==== Supplied data

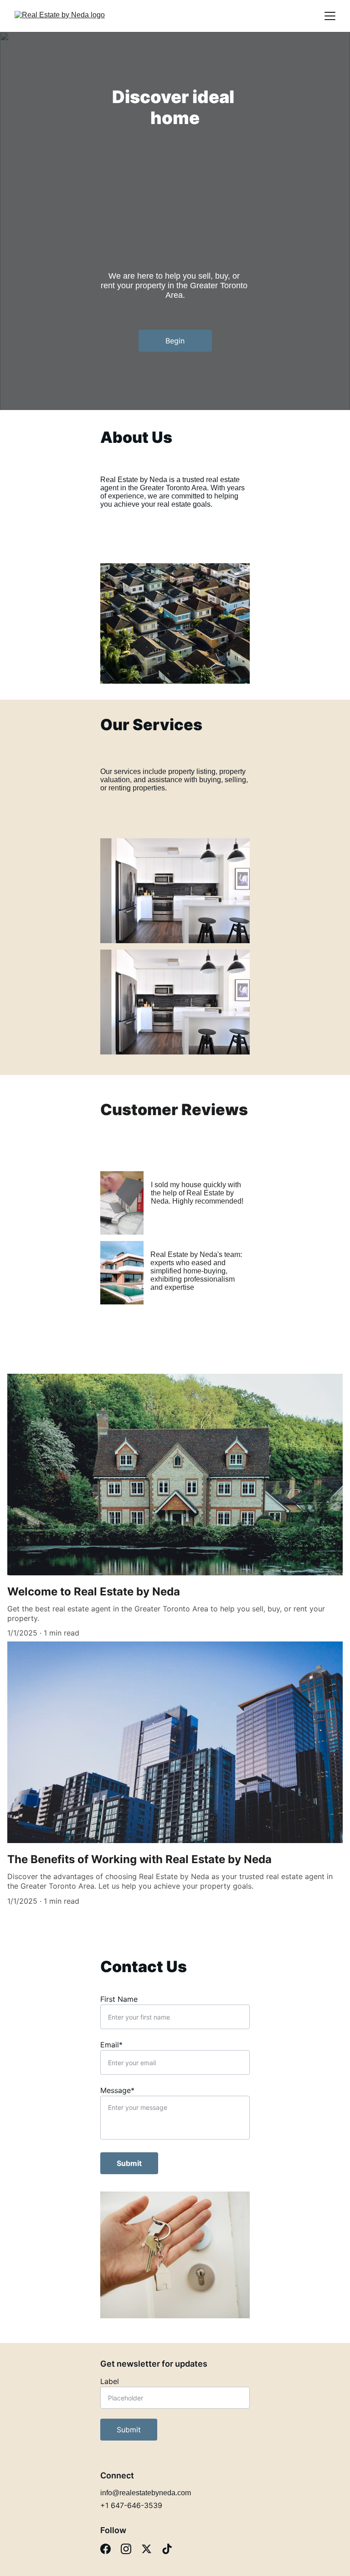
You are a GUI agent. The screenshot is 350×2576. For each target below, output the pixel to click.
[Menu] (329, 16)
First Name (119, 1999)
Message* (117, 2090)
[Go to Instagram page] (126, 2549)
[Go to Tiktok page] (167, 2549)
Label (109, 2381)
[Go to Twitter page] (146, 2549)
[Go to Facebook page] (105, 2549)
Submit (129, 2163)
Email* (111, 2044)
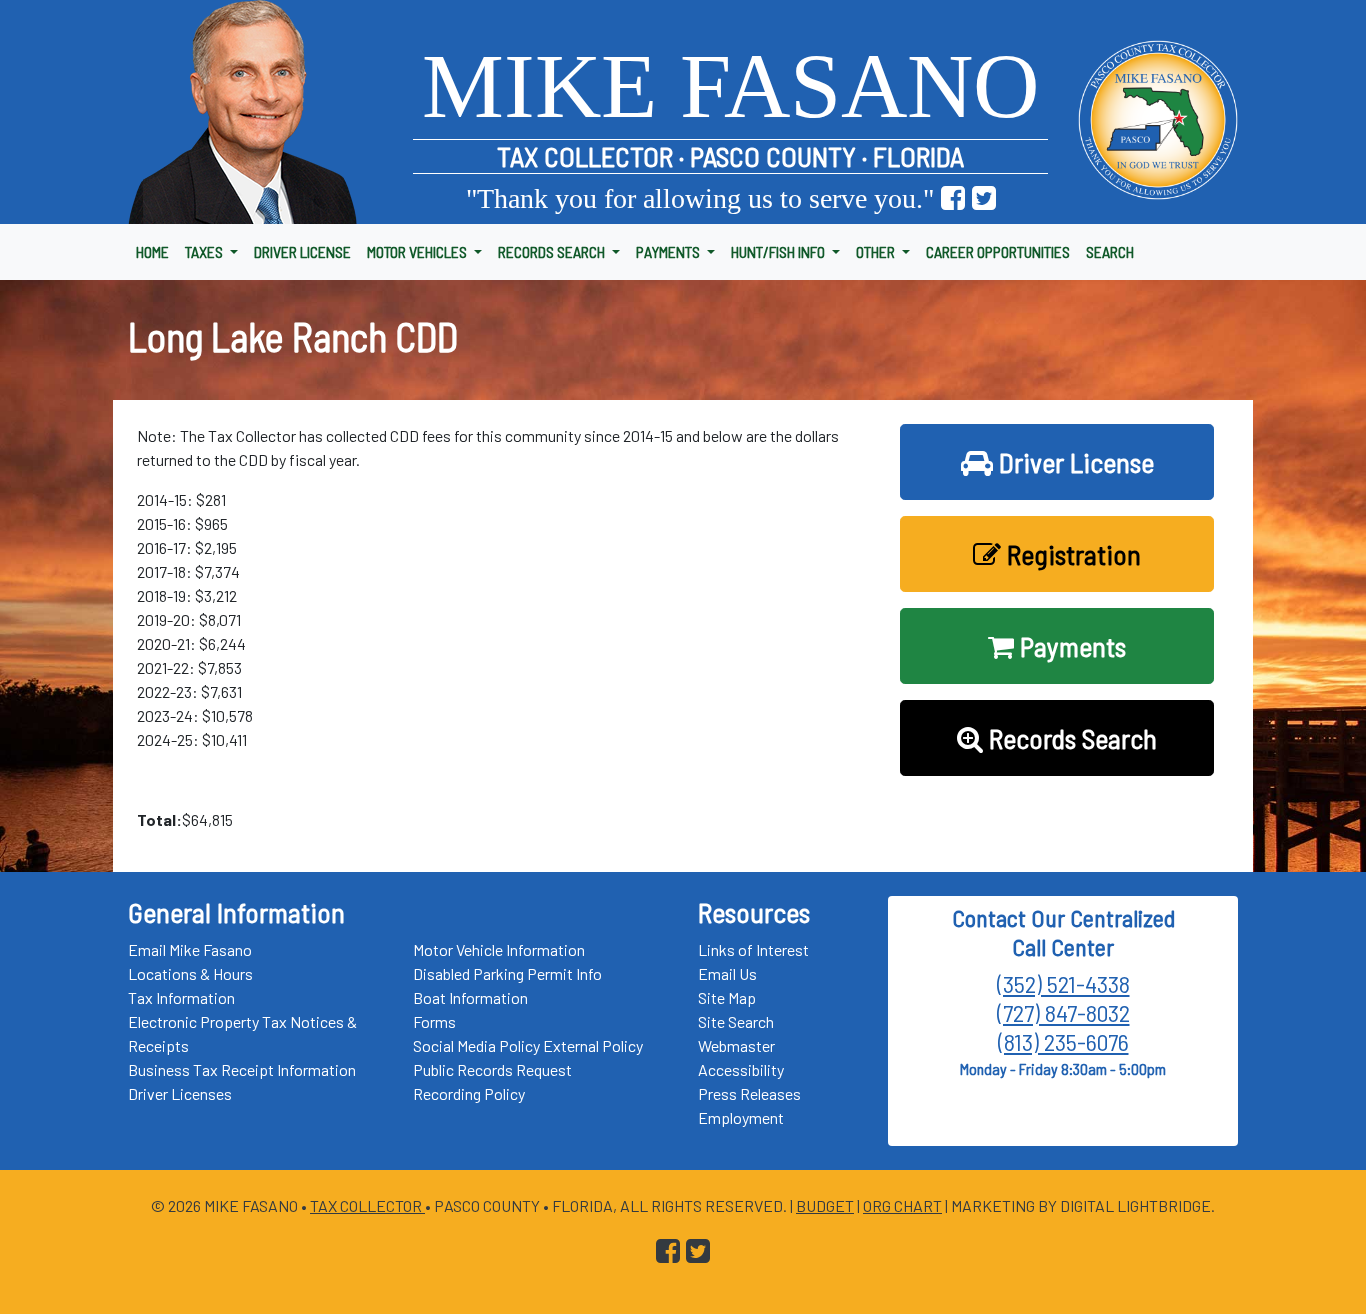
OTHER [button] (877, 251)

========
==== Supplied data

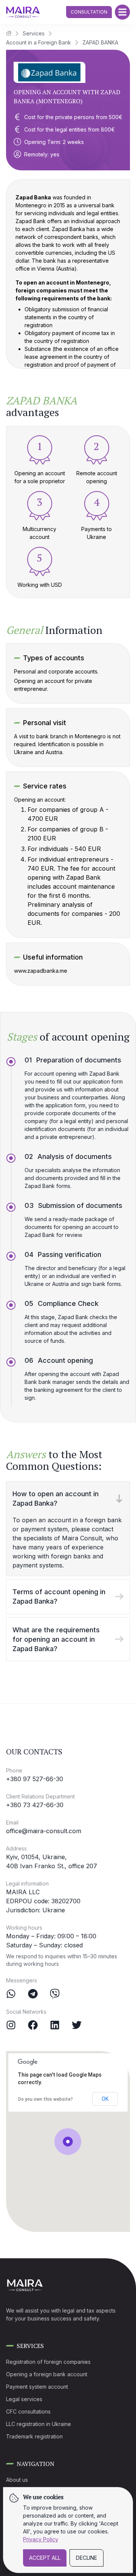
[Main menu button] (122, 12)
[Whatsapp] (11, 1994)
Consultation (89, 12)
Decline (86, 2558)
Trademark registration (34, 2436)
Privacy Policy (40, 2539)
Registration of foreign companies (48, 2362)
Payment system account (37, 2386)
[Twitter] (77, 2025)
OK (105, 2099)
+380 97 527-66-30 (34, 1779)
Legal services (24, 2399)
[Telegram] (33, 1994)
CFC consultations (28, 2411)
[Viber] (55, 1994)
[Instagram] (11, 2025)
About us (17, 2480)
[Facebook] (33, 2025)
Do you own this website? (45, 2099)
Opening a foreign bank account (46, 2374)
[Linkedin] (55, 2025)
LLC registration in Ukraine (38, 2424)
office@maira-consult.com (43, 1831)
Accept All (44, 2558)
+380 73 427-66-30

========

Find the number of lines in the records that include the word "page". Write only that number.

▶ **Exercise output**:
4